** Document passage **
☆ ☆ ☆ ☆ ☆ ☆ ☆

3 Simple Passing Concepts for Any Offense

By the end of this blog you will know the 3 passing concepts that will take your offense to the next level. 

It does not matter what offense you run, these 3 passing concepts will give your players the structure that they need and the confidence to execute.

What do I mean?

By using these specific passing concepts, your offense will attack the whole field and your players will know how that is happening.

Okay, ready?

Let’s go.

1. 4 Verticals

Call this play whatever you want.

Some call it “Daytona,” some call it “Verts,” and in the Air Raid they call it “6” because this play goes for 6 all the time.

This play is usually run by giving everyone a Go route. I like to tweak it just a bit.

Take a look:

Now let me explain.

L: Run a 15 yard comeback. This is to help the quarterback for when he says “Oh, Sh*t!” That’s why I have that labeled as “OS” in the progression. L must sprint as fast as possible to really sell the vertical threat.

F: Run a seam with a yard outside the hash as your aiming point. (WO means “Wide Open.” That’s the only way the quarterback will throw this)

T: Run a flare route away from the comeback. Here, that would be to the right.

Y: Run a seam with a yard outside the hash as your aiming point.

R: Run an outside release go route with the top of the numbers as your aiming point.

Q: 3 step drop. Read to the running back side outside in.

And that’s it. Go score 6 points with this great play.

2. Y-Corner

You need this play because it’s an easy all defense beater.

Zone? No problem.

Man? No problem.

Coach Nick Saban’s Cover 7 nonsense? No problem.

Take a look:

L: Hitch. If the ball is not thrown immediately, work inside.

F: Run a skinny slant. Ball will be thrown against any blitz from that side.

T: Run the flare.

Y. Run a 6 step corner. If you are in the red zone, aim it at the BACK pylon. If you are out of the red zone, aim it at the FRONT pylon. Why? So that your quarterback and wide receivers all know where the ball should be thrown and you are using the field to your advantage.

☆ ☆ ☆ ☆ ☆ ☆ ☆

** Supplied material **
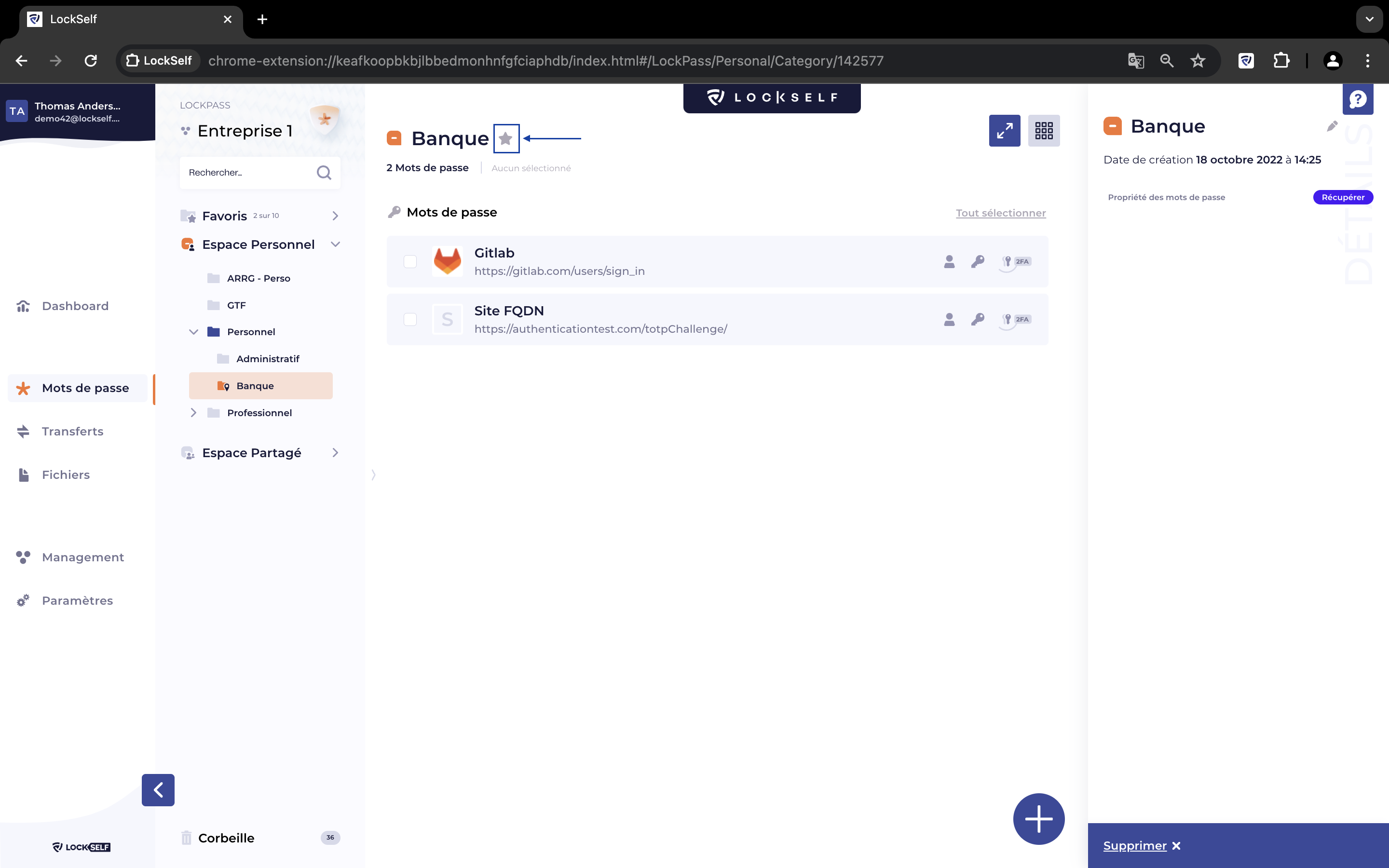Click the key icon on Gitlab row
Image resolution: width=1389 pixels, height=868 pixels.
pyautogui.click(x=978, y=262)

☆ ☆ ☆ ☆ ☆ ☆ ☆

** Written request A **
Reproduce the passing concepts article verbatim, starting with "1. 4 Verticals" and going on through "the vertical threat.".
** Written request B **
Pick up the passing concepts article after its final sentence and keep writing it.
None of the data above is needed here.

** Written response A **
1. 4 Verticals

Call this play whatever you want.

Some call it “Daytona,” some call it “Verts,” and in the Air Raid they call it “6” because this play goes for 6 all the time.

This play is usually run by giving everyone a Go route. I like to tweak it just a bit.

Take a look:

Now let me explain.

L: Run a 15 yard comeback. This is to help the quarterback for when he says “Oh, Sh*t!” That’s why I have that labeled as “OS” in the progression. L must sprint as fast as possible to really sell the vertical threat.

** Written response B **
R: Run a snag with a little foot fire to buy some time. Aim at the apex defender over the Y.

Q. 3 step drop. The read here actually starts backside. If you love the hitch by L, take it. If you might get pressure from a backside backer, rip the skinny slant. If none of that happens, work the numbered progression on your drop.

Personally, this play is a go to in the red zone, but you can use it whenever you need a comfortable play for your quarterback.

3. Stick

If you’ve followed me for any amount of time, then you probably already knew this.

It’s easy to install and easy to read.

In other words, it’s beautiful.

Judge for yourself:

L: Hitch. If the ball is not thrown immediately, work inside.

F: Run a skinny slant. Ball will be thrown against any blitz from that side.

T: Run the flare.

Y: Run a 5 yard hitch.

R: Run a mandatory outside release go route. You have to stress this point because your player might think it’s okay to run inside every once in awhile. It’s not. Get outside and stay outside.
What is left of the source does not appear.